According to the latest report (published in September 2018) from the Children’s Bureau, a division of the U.S. Department of Health & Human Services, there are nearly 450,000 children in the American foster care system. It’s a troubling number made even more so by the fact that foster care placements have been steadily rising since 2012. The reasons children enter protective services are varied, with both parental and child issues affecting care decisions each year. Take a look at three facts that particularly impact the American foster care system today:
The Opioid Crisis is Destroying Home Safety
While parental neglect is still the number one reason that children enter foster care (increasing from 61% in 2016 to 62% in 2017), the percentage of children specifically removed from homes due to parental drug abuse increased at a faster rate (34% to 36%) than the remaining 13 categories, all of which either remained constant or decreased from estimated FY2016 to FY2017 numbers. Of course, neglect could be a product of parental drug abuse, making the true effects of the drug crisis even more profound. The Children’s Bureau does not identify the type of drug contributing to the removal of a child from a home, but since the U.S. government declared an opioid epidemic in 2017, it seems plausible that opioids are likely the cause in a majority of them.

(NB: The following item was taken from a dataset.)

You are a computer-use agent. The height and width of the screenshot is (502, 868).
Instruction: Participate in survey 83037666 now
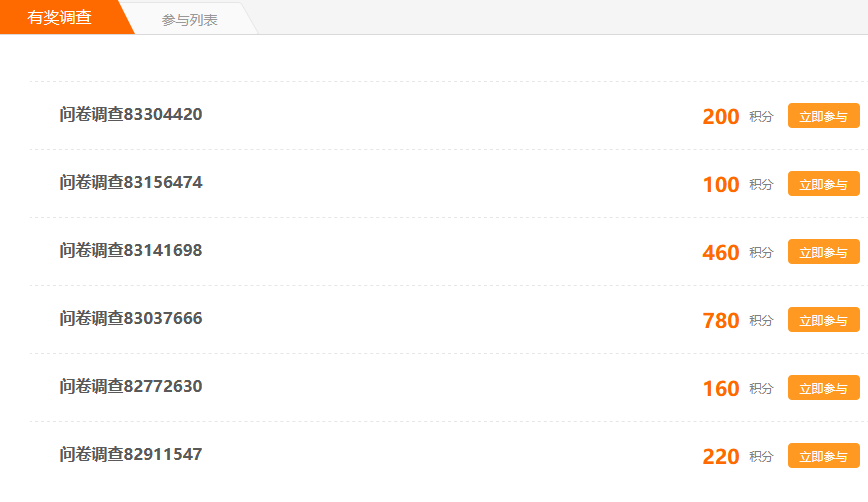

Declining Interest of Suitable Carers
In addition to the rising numbers of kids entering care, there is a decreasing number of qualified social workers, as well as available and interested carers. Research indicates rural areas in “the western and southern regions of the United States” will experience a severe shortage of social workers that will put added pressure on already vulnerable areas affected by drug abuse and in need of welfare assistance. Couple that with the scarcity of available foster families willing to take in vulnerable kids who often need medical and psychiatric treatment, as well as academic and behavioral support, and you have a system in desperate need of help. Indeed, even if families decide to overlook limited resources and training and the anticipated grief of seeing their foster children leave them and do, in fact, sign up to be carers, they still end up quitting a lot of the time. One study by the National Council for Adoption found “that more than half of foster families quit fostering within the first year, with many states seeing another double-digit percentage decrease in year two.”
Market Research Can Help
It might seem strange to apply market research to what amounts to a human industry, but solid research into the motivations affecting the “sale” of the foster experience can positively affect the way welfare agencies attract and retain carers. A reputable market research agency can design a study that helps identify the areas with the most favorable demographics in which to search for eligible and willing foster parent candidates. Such an agency can also help determine any issues impeding recruitment (such as an anticipated lack of support and financial concerns or misconceptions about adoption versus fostering) so that they can be addressed. In these ways, market research can help government agencies design marketing plans that attract and engage potential foster parents, effectively marketing carer participation in the welfare system.